Brief:
Reproduce the lines of the listing between the line holding "coordinates (39, 112)." and the line holding "coordinates (96, 411).", inclusive, replacing "The image size is" with "The screenshot size is" and leaving everything else unchanged.

Task data:
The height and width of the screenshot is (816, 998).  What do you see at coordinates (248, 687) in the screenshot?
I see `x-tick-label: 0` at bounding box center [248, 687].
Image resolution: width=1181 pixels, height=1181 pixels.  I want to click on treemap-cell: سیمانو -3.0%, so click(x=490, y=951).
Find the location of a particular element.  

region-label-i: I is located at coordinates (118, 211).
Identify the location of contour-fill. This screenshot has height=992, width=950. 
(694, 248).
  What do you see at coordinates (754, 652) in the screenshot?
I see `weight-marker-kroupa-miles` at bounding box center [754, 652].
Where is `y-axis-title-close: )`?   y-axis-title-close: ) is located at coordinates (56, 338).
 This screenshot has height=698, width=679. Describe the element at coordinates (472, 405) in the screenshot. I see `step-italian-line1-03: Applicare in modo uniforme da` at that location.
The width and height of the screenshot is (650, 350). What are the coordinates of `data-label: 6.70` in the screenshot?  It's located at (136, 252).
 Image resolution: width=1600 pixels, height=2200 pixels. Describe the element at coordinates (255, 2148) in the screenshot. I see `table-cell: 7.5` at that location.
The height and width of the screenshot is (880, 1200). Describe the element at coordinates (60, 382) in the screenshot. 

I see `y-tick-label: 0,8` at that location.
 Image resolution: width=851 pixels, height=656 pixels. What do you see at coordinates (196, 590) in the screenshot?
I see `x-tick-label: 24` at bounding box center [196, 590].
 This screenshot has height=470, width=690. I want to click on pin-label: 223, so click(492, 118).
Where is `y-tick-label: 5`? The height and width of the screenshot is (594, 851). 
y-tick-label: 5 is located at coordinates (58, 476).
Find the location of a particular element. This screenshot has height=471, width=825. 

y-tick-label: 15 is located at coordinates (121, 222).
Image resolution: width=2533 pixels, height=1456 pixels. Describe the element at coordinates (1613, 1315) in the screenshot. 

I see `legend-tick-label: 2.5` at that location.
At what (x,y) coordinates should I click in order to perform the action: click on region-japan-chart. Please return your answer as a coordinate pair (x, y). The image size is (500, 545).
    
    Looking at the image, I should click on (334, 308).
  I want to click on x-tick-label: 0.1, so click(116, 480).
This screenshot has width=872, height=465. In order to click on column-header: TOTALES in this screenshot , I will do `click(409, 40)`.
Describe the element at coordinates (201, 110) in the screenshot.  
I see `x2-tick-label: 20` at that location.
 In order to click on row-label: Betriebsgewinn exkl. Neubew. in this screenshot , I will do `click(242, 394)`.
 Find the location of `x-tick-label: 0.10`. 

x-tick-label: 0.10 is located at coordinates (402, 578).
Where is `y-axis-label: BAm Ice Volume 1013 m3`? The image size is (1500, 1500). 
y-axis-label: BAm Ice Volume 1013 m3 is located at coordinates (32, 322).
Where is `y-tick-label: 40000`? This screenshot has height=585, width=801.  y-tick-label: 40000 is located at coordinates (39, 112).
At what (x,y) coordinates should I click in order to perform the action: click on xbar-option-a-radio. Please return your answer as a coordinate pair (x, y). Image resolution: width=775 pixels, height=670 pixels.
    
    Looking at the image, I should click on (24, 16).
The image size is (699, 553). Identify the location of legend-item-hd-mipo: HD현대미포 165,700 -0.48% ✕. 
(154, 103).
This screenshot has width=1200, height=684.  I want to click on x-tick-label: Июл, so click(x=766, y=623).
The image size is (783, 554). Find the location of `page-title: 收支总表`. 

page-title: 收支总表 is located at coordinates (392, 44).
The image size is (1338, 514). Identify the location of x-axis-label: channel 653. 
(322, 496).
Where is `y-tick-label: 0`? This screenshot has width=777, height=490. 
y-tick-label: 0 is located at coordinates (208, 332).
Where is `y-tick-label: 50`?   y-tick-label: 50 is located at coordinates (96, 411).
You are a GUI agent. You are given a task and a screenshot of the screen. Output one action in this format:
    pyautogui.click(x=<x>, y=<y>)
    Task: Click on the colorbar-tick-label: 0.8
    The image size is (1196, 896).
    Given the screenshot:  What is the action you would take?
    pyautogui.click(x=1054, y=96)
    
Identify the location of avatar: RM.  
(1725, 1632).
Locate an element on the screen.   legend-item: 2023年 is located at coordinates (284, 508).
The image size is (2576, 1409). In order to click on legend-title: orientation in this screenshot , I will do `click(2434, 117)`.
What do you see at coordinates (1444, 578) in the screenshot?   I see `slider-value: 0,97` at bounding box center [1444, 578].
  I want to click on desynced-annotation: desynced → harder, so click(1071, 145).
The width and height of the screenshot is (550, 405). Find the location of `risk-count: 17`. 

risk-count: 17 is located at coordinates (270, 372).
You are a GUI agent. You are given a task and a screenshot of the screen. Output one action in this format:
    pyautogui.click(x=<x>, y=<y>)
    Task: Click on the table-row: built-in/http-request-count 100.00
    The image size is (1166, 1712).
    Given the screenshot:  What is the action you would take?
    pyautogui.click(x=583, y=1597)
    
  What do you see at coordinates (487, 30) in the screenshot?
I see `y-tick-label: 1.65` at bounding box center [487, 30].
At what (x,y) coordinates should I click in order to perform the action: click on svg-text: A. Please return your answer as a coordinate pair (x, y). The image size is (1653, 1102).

Result of the task:
Where is `y-tick-label: 40000`? This screenshot has height=585, width=801.  y-tick-label: 40000 is located at coordinates (39, 112).
At what (x,y) coordinates should I click in order to perform the action: click on xbar-option-a-radio. Please return your answer as a coordinate pair (x, y). Image resolution: width=775 pixels, height=670 pixels.
    
    Looking at the image, I should click on (24, 16).
The screenshot size is (699, 553). Identify the location of legend-item-hd-mipo: HD현대미포 165,700 -0.48% ✕. 
(154, 103).
This screenshot has width=1200, height=684.  I want to click on x-tick-label: Июл, so click(x=766, y=623).
The screenshot size is (783, 554). Find the location of `page-title: 收支总表`. 

page-title: 收支总表 is located at coordinates (392, 44).
The screenshot size is (1338, 514). Identify the location of x-axis-label: channel 653. 
(322, 496).
Where is `y-tick-label: 0`? This screenshot has width=777, height=490. 
y-tick-label: 0 is located at coordinates (208, 332).
Where is `y-tick-label: 50`?   y-tick-label: 50 is located at coordinates (96, 411).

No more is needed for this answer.